Dusty Baker has been here before.
Meaning he was here, at Wrigley Field, for a long time. Baker, the Cubs’ manager from 2003 to 2006, was one of the few North Side skippers to experience postseason baseball prior to last year’s curse-smashing World Series win. And he managed a whole bunch of games, regardless of where the calendar was, at the corner of Clark and Addison.
So Baker, who’s managing against his former team Monday and Tuesday as the NLDS between the Cubs and Washington Nationals shifts to Chicago, will use his familiarity with the Friendly Confines to help his current squad advance deeper into October.
"Yeah, you know, I've got a bunch of homies here," Baker said with a smile ahead of Game 3 on Monday afternoon, "so I've got some backup.
"I mean, it's always nice to come to Chicago. I enjoyed coming here for years and years. You know, it's a nice place to come. A nice place, you know, for us to try and get a victory."
Baker knows all about the wind and the sun and all the extra stuff that comes with playing games on the North Side.
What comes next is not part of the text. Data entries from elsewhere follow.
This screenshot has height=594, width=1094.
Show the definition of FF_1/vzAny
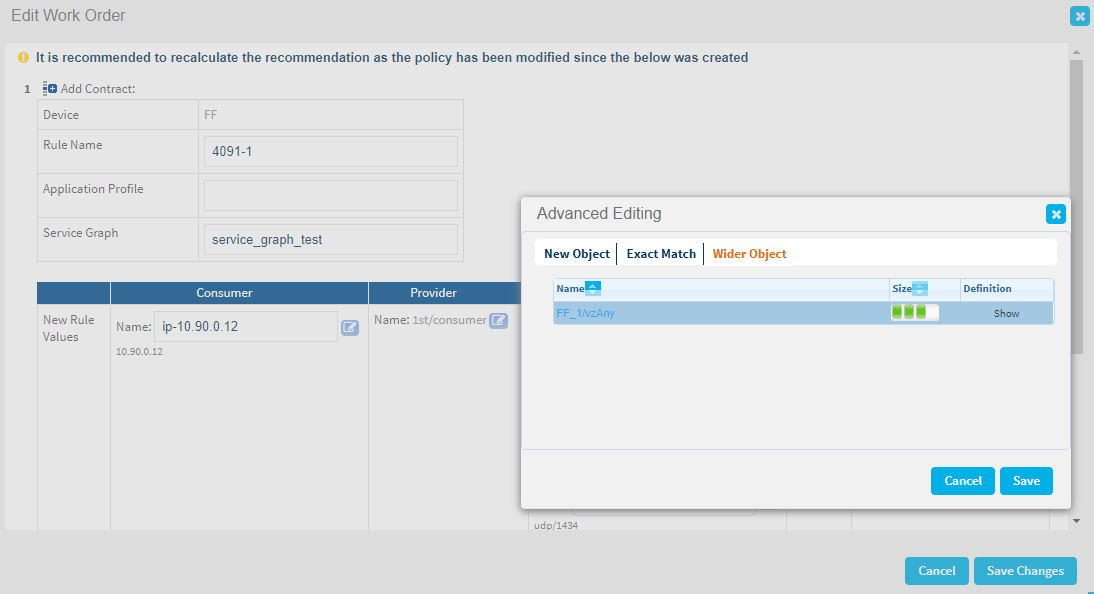[x=1006, y=313]
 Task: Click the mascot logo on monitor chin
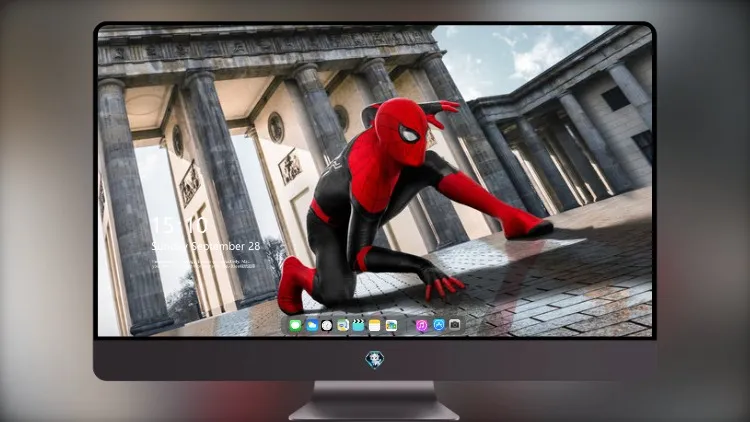click(375, 360)
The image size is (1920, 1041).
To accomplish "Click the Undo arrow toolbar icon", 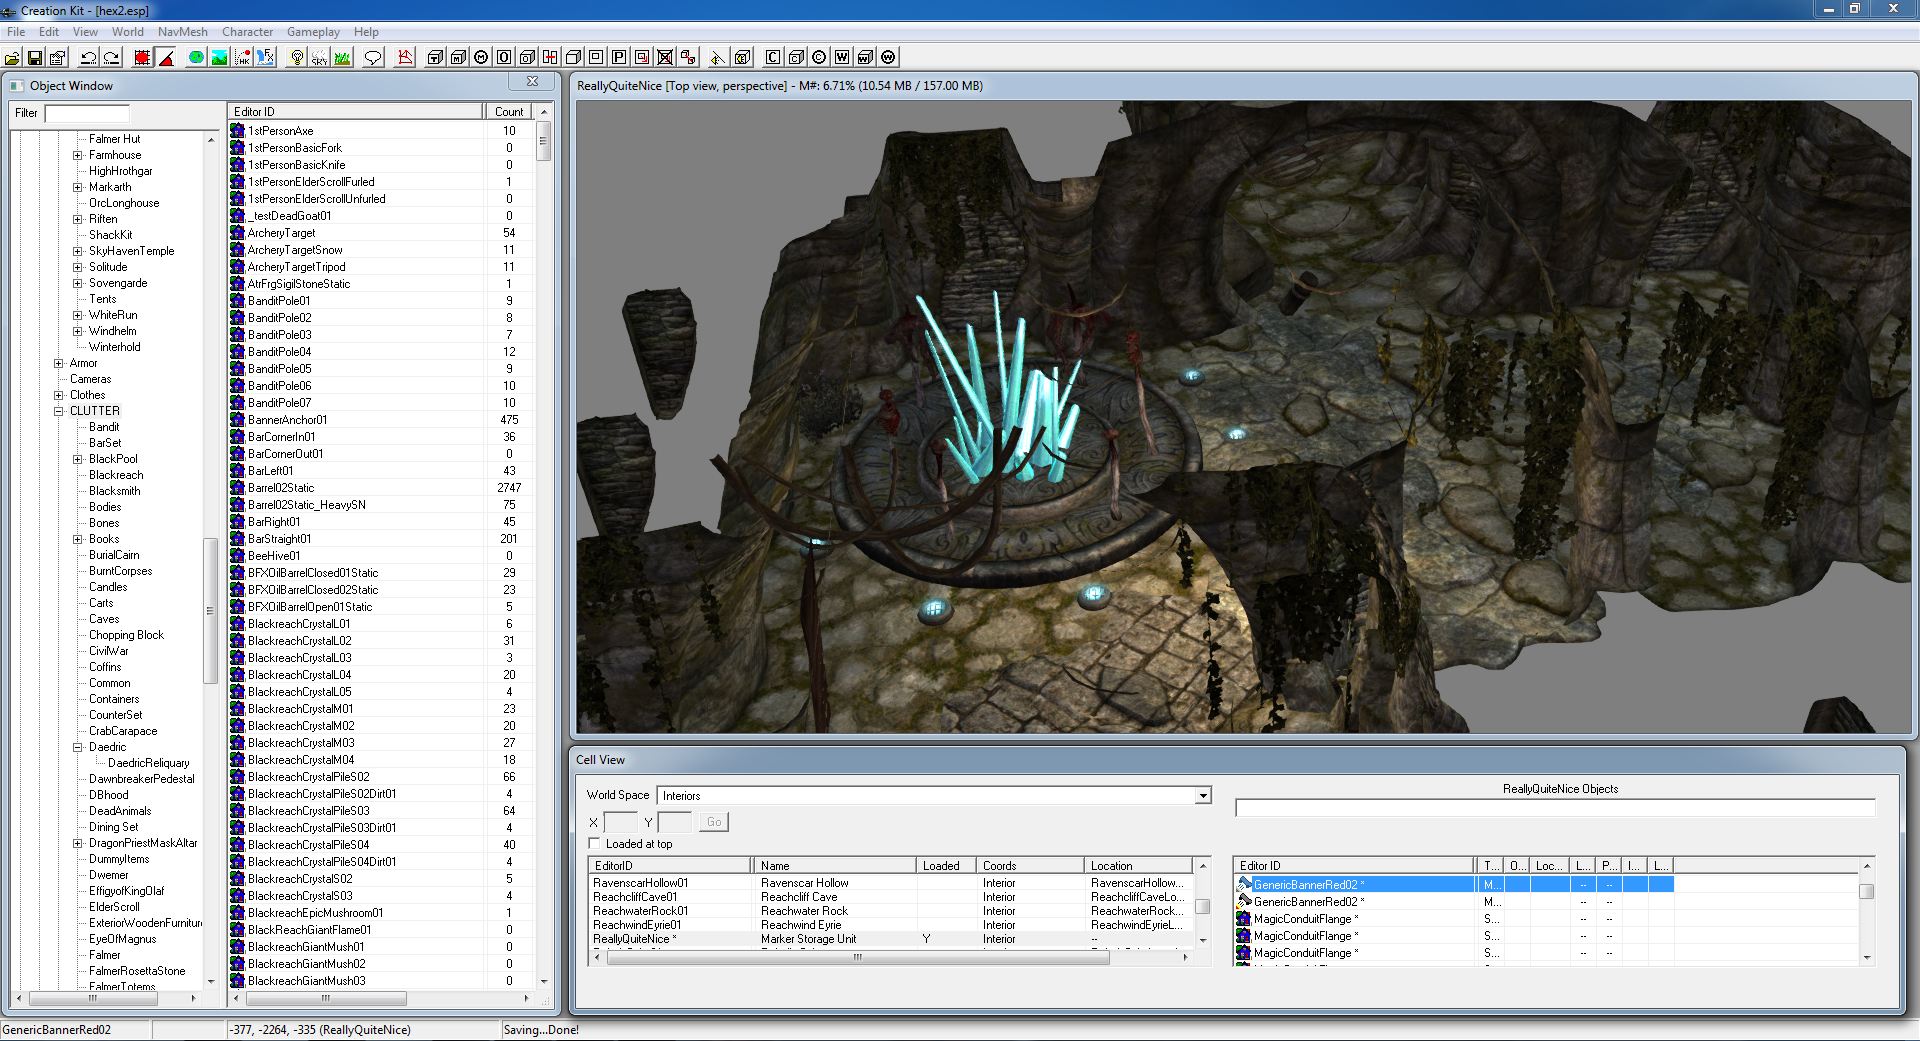I will 88,58.
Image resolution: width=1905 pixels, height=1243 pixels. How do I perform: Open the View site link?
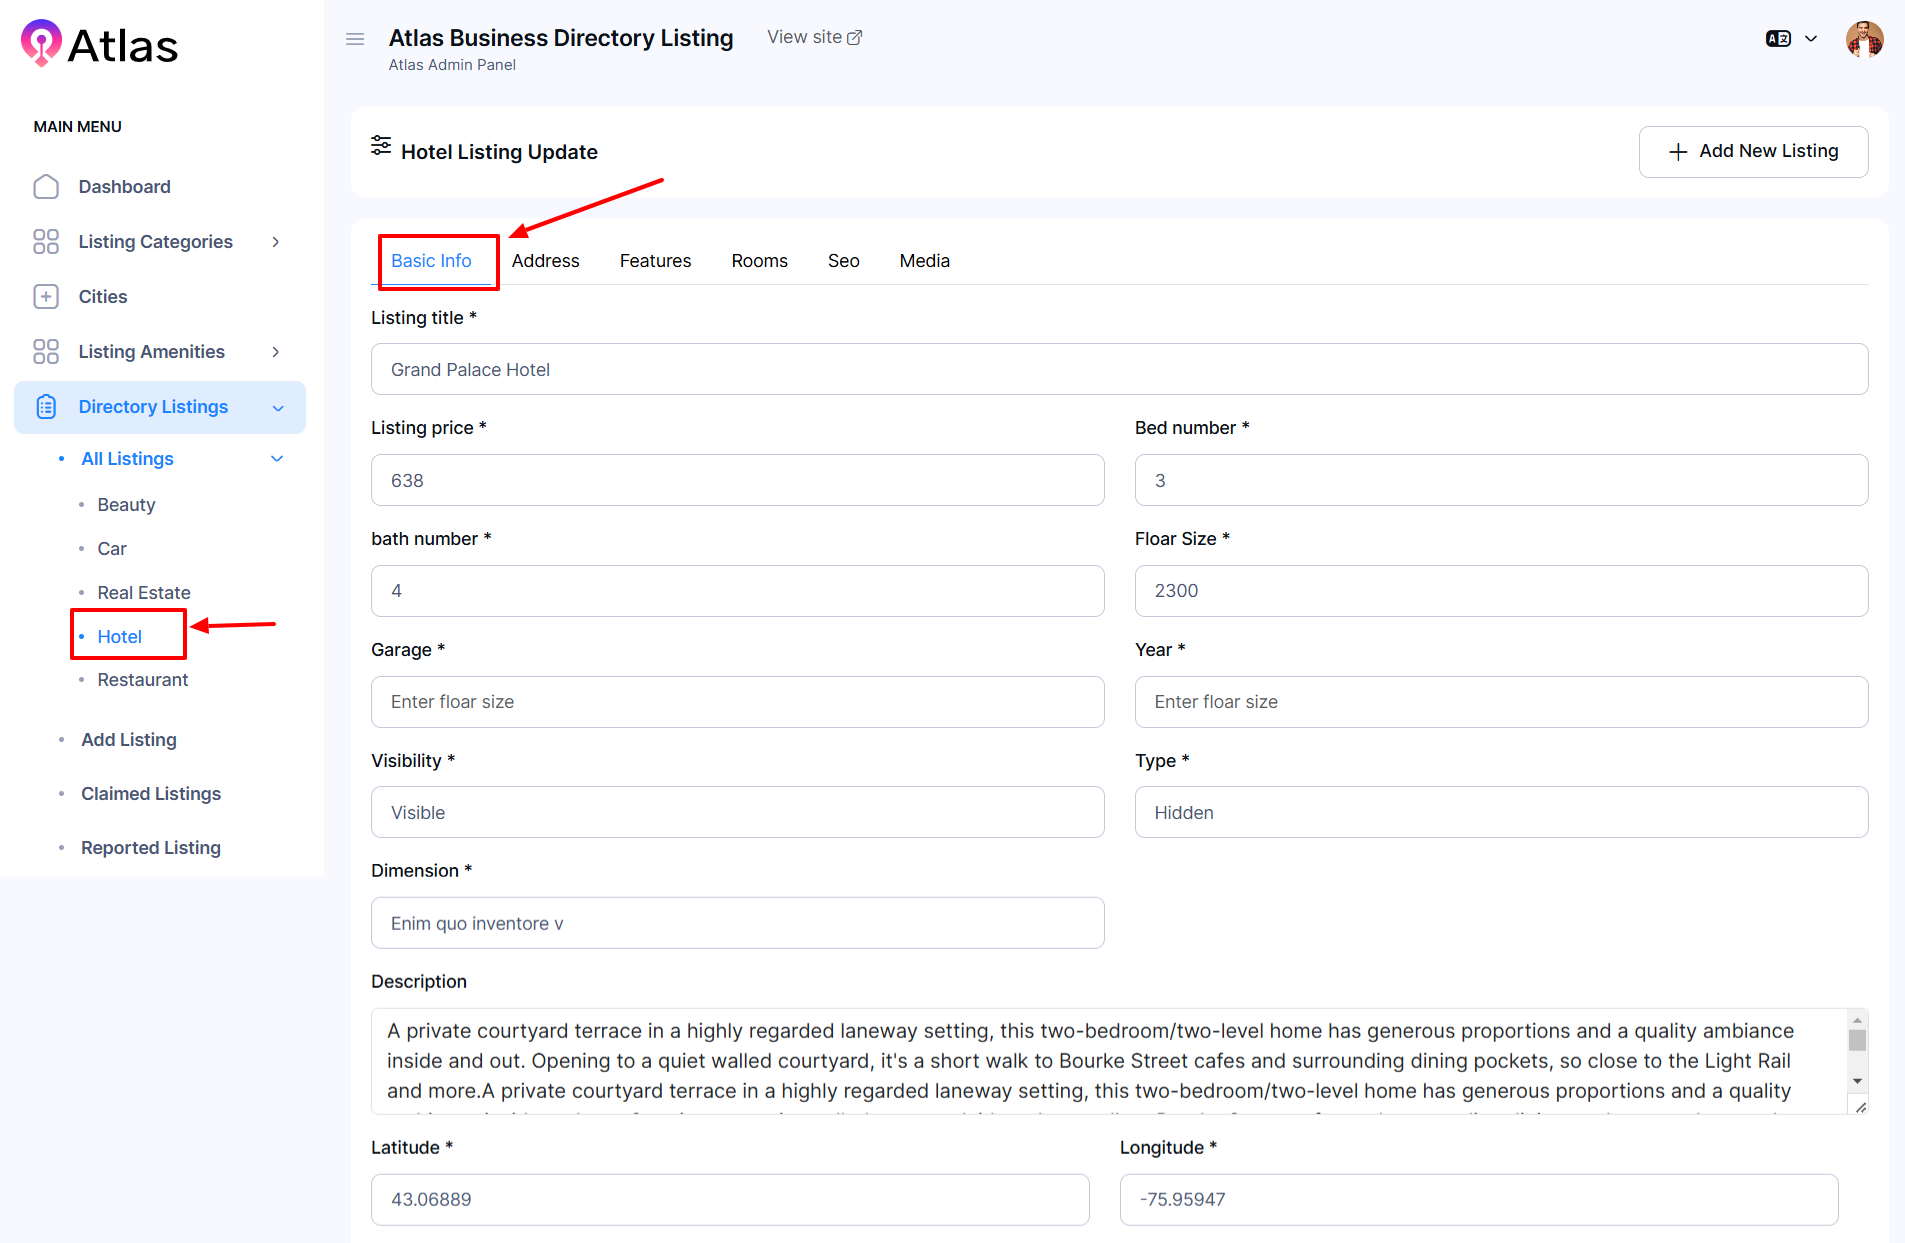point(814,37)
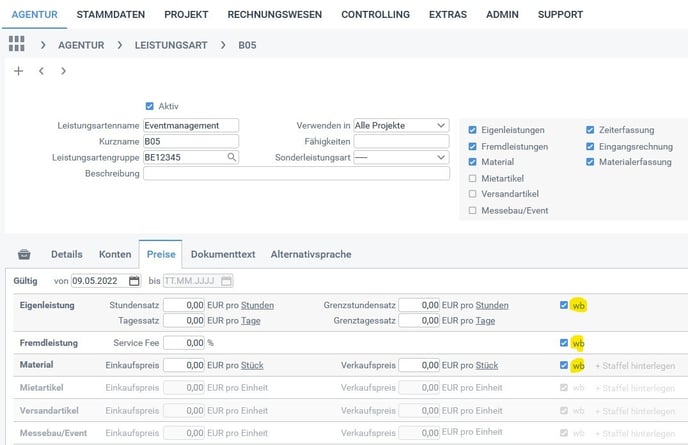Toggle the Aktiv checkbox
This screenshot has width=688, height=445.
[x=150, y=106]
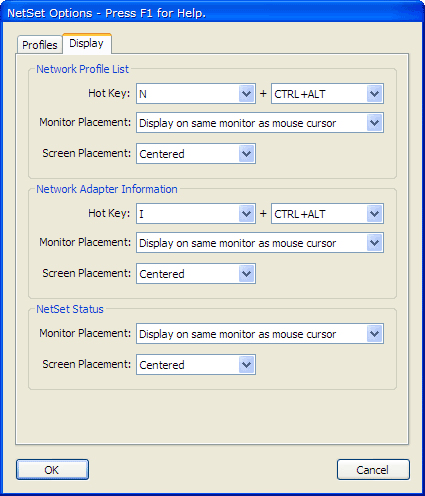Viewport: 425px width, 496px height.
Task: Click the dropdown arrow beside hot key I
Action: (247, 214)
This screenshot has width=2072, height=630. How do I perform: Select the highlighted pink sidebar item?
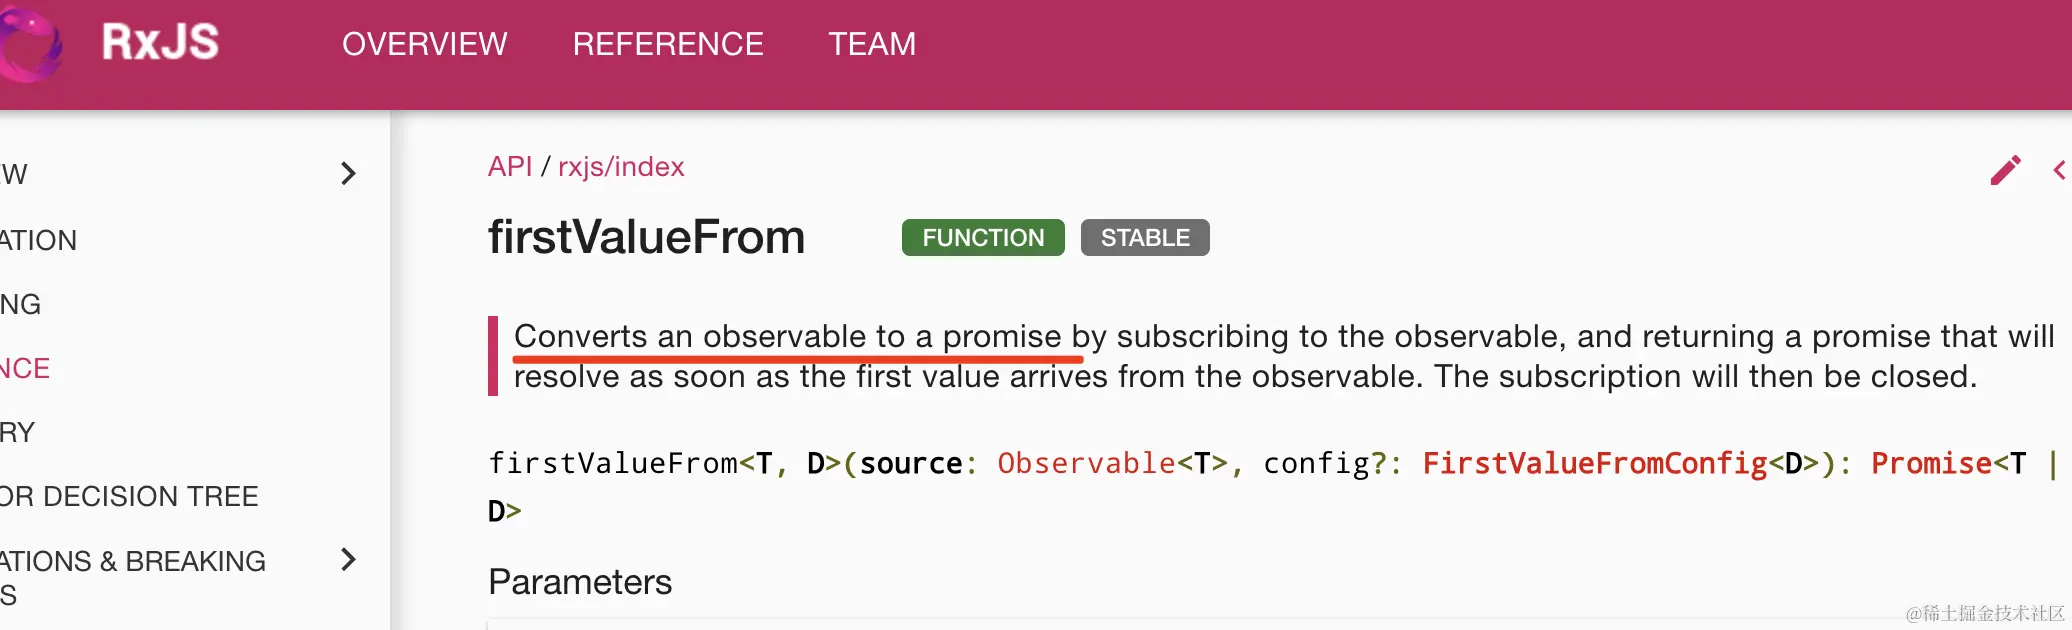click(25, 368)
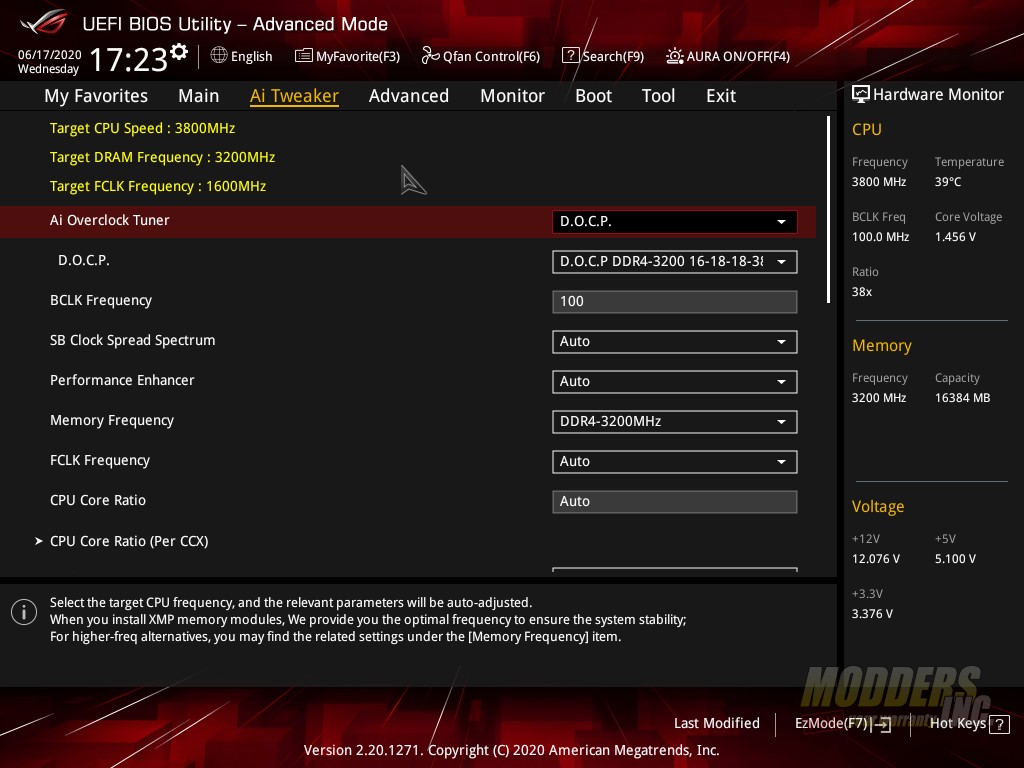Click the globe icon for English language
The height and width of the screenshot is (768, 1024).
pos(219,56)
While the Nationals pay a visit to Wrigley Field each and every season, his team is short on guys who have logged significant playing time here. For example, Bryce Harper's only played 14 games here. Anthony Rendon's played 15 games. Daniel Murphy's been here 25 times. Game 3 will be Trea Turner's first at Wrigley.
Meanwhile, Baker managed 324 regular-season games in his four years as the Cubs' manager. He visited plenty as the manager of the Cincinnati Reds and San Francisco Giants and now with the Nationals. So he's far more familiar with the place than much of his current roster, meaning those players would be wise to ask him how to best go about playing in such a unique ballpark.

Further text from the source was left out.